Task details - Find "Viewport: 927px width, 745px height." in the data, then restate the line it sits in and every later line word for word, ending with the last line.

=== Data supplied ===

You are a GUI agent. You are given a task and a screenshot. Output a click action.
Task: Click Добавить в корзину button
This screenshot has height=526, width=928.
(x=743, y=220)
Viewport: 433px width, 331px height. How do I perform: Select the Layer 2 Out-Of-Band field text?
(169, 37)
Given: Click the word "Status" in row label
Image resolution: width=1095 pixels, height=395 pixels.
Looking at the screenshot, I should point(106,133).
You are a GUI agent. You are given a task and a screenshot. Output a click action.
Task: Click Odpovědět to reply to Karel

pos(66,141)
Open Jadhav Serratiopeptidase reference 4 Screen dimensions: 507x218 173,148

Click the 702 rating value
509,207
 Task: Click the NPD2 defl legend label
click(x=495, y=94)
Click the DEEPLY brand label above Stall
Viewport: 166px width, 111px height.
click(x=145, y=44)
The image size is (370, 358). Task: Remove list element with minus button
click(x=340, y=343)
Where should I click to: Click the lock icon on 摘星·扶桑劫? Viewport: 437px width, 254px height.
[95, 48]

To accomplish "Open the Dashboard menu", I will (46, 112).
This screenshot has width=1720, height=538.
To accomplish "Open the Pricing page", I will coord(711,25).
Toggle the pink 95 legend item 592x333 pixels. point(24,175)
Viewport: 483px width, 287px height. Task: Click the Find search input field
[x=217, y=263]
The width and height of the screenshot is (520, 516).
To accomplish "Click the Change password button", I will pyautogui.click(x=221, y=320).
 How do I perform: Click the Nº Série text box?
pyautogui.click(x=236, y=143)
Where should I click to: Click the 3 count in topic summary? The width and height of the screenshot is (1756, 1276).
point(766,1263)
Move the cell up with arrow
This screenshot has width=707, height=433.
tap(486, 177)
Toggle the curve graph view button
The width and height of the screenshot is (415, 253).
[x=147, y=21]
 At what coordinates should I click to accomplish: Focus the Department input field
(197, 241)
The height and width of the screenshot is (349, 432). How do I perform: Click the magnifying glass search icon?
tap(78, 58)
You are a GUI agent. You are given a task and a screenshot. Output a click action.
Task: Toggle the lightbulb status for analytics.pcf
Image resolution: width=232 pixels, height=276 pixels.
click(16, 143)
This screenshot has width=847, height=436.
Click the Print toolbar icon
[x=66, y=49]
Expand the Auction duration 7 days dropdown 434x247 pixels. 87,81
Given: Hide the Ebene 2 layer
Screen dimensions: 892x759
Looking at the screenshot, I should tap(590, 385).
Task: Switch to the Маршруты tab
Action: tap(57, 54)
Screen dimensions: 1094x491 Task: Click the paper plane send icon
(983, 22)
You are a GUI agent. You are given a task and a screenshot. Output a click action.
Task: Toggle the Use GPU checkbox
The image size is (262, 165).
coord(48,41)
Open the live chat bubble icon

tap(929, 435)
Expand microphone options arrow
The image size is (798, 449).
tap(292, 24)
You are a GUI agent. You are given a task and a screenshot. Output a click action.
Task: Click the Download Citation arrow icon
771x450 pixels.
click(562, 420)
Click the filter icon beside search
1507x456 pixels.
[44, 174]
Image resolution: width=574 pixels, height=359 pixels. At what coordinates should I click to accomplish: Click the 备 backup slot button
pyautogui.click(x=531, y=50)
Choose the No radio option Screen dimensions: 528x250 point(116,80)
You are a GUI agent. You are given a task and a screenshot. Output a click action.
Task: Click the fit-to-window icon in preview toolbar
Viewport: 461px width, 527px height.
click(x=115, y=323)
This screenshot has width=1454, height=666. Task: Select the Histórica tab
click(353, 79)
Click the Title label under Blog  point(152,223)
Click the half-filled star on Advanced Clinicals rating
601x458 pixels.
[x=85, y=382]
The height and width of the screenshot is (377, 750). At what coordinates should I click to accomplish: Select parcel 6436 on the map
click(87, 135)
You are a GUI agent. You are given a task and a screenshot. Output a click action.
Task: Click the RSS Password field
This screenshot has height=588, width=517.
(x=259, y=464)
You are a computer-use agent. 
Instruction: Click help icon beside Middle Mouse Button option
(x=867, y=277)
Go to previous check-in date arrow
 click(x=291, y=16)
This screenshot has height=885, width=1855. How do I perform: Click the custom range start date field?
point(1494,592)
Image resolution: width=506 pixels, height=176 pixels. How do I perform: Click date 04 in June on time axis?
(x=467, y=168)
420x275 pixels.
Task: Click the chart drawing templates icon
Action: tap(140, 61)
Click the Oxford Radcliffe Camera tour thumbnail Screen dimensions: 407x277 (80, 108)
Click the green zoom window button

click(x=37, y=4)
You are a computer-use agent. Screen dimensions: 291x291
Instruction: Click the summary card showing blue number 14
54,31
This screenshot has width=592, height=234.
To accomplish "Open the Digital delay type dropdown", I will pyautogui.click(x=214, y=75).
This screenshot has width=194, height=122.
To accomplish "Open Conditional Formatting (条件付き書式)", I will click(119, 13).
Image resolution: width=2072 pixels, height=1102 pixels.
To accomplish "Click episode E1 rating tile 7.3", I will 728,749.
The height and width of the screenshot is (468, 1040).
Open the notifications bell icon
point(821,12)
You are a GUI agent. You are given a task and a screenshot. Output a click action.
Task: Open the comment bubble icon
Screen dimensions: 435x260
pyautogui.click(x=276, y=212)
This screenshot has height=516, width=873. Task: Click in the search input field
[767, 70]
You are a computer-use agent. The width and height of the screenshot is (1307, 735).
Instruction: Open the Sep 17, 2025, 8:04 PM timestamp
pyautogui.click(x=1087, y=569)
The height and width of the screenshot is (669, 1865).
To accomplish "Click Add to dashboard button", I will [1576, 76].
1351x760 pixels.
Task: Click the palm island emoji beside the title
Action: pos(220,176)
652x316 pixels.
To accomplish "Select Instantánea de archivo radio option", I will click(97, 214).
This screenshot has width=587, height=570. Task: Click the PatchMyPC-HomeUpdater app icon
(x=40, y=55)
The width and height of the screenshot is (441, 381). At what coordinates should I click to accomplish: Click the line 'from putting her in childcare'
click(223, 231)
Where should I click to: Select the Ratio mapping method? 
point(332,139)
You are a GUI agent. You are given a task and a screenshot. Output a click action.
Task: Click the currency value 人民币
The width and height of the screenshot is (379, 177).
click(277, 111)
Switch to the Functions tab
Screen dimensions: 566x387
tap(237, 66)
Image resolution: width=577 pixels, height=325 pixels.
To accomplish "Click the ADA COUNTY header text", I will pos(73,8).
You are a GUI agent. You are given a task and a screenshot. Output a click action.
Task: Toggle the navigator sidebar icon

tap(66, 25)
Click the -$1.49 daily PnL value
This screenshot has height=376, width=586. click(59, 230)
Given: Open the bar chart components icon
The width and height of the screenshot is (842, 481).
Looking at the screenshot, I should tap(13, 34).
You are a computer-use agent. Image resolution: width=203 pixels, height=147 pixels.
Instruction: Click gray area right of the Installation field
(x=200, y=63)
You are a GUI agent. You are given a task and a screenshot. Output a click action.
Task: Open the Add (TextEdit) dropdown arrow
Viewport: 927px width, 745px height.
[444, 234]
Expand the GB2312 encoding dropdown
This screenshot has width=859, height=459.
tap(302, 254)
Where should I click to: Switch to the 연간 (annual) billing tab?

===

Answer section -
Viewport: 927px width, 745px height.
[444, 234]
Expand the GB2312 encoding dropdown
This screenshot has width=859, height=459.
tap(302, 254)
Where should I click to: Switch to the 연간 (annual) billing tab?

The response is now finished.